Your toddler may show a preference for either their left or right hand at this age. But there's no need to pressure them to choose one or the other. Some kids develop a preference later on. Others can use either hand equally well. So let it happen naturally.

Your child should be able to:

  • Point to things or pictures when they are named
  • Know the names of parents, siblings, body parts, and objects
  • Say a sentence with two to four words
  • Follow simple Instructions
  • Repeat words overheard in a conversation

Your 2-year-old will probably be putting longer sentences together (like, "Mommy, I want cookie" rather than just, "Cookie Mommy.") They'll also begin to use pronouns like "I" and "me" instead of their name. Not all children talk at the same rate so don't worry if a friend's child is talking more than yours. 

At this age, your child understands more than they can say.  Continue to engage them, especially by telling them what comes next in the day and warning when an activity is almost over.

Help your child with language skills by talking and reading to them. Use books that ask them to touch or name objects or repeat words (you can do this yourself with any picture book just by asking your child questions). As their language skills develop, they'll enjoy poems, puns, and jokes.

Your child may:

  • Copy others, especially adults and older children
  • Get excited around other kids
  • Show growing independence
  • Play mainly beside, instead of with, other children
  • Show increasing defiance (doing things you told them not to do)
  • Be more aware of themselves as separate from others

At this stage, kids think the world is all about them. Concepts like sharing don't make a lot of sense. Your child may sit next to another toddler to play but ignore them unless it's to take a toy away from them. This is normal. Saying to them, "How would you like it if she did that to you?" won't mean anything at this age. So monitor their interactions closely.

At the same time, kids love to imitate others around them and may speak to their teddy bear or doll the same way their parents speak to them. That's one more reason to be a good role model.

Your child should be able to:

  • Find things even when they're hidden under two or three layers
  • Starting sorting shapes and colors
  • Complete sentences and rhymes in familiar books
  • Play simple make-believe games
  • Follow two-part instructions (such as "drink your milk, then give me the cup")

Your child's grasp of language is increasing and they're now starting to solve problems in their head. They're also beginning to understand time concepts like, "I'll read you a story after we brush your teeth."

They'll start to understand the concept of numbers, so you can introduce counting. Their play will become more complex and they might create an elaborate scene for one special toy rather than moving from one toy to the next.

Tell your doctor if your child can't do any of the following by age 2:

  • Walk properly -- they should not be walking exclusively on their toes or unsteadily after several months of walking
  • Say a two-word sentence
  • Imitate actions or words
  • Follow simple instructions
  • Remember skills they used to have

Your child should also be tested for autism at 18 months and at 24 months, according to the American Academy of Pediatrics If there is a problem, your doctor will refer you to an early intervention (EI) program, which is provided under a federal law.

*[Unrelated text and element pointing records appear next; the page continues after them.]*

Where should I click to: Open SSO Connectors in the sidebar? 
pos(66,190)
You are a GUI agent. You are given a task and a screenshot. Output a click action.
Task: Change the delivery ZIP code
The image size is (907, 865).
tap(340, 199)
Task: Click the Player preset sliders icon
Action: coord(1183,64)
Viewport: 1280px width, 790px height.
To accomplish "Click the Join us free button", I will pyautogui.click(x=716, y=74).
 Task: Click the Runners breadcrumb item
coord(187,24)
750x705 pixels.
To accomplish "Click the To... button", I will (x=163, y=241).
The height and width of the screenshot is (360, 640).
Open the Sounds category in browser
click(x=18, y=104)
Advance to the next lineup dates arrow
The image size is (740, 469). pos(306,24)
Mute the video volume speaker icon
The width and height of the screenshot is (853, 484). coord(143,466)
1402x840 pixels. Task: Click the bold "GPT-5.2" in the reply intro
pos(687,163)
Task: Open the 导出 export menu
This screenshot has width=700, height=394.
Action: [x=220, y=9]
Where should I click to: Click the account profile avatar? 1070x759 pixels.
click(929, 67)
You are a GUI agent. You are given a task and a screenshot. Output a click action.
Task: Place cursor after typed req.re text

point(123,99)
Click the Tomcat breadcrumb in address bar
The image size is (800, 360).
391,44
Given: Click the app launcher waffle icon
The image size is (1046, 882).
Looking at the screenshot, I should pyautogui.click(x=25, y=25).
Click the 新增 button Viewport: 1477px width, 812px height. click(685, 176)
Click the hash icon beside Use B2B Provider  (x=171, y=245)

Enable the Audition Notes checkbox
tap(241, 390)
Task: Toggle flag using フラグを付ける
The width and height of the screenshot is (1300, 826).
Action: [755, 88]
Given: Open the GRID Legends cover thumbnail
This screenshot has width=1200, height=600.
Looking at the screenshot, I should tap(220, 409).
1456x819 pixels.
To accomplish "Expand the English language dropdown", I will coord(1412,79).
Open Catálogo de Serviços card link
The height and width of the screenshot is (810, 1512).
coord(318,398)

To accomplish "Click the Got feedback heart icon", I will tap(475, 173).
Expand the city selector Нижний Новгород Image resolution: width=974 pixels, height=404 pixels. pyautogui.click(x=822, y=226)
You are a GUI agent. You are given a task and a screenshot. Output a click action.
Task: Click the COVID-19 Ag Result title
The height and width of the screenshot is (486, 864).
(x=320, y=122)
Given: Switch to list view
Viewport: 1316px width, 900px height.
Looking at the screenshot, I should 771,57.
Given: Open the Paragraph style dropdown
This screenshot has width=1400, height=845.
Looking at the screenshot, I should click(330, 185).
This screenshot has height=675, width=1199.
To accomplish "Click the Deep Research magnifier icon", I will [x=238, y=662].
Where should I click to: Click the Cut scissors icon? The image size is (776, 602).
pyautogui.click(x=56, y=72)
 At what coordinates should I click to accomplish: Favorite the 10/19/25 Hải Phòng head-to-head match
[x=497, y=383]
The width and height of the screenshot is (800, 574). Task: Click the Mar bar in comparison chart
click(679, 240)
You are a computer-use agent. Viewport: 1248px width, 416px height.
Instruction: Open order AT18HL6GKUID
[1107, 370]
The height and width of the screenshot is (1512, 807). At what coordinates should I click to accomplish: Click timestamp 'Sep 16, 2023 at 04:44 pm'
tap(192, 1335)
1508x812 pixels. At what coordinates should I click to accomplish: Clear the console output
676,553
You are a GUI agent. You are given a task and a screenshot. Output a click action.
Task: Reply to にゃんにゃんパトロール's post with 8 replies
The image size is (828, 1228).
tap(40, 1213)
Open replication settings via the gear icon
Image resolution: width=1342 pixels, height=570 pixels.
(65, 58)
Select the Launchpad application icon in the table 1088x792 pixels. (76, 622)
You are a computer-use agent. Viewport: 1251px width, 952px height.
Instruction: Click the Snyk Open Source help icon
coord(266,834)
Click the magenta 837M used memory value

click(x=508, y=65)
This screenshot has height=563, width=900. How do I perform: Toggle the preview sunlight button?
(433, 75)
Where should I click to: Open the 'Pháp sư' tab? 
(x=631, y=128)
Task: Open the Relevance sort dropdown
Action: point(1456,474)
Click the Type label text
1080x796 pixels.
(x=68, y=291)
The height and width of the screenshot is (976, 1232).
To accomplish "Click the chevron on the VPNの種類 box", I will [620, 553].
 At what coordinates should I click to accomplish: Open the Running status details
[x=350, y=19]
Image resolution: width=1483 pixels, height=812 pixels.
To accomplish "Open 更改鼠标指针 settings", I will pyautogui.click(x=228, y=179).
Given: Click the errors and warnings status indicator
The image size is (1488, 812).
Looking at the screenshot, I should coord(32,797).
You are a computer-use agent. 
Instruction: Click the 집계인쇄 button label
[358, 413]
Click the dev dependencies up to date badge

Some of the EI services will be provided free of charge.

At age 2, children can learn from high-quality educational programs, but they should watch no more than an hour a day. Too much screen time can lead to too little physical activity and trouble sleeping. The American Academy of Pediatrics says you shouldn't let your child watch screens (TV, tablet, or laptop computer) by themselves, but you should watch with them. And don't use the TV as background noise. When no one's watching, turn it off.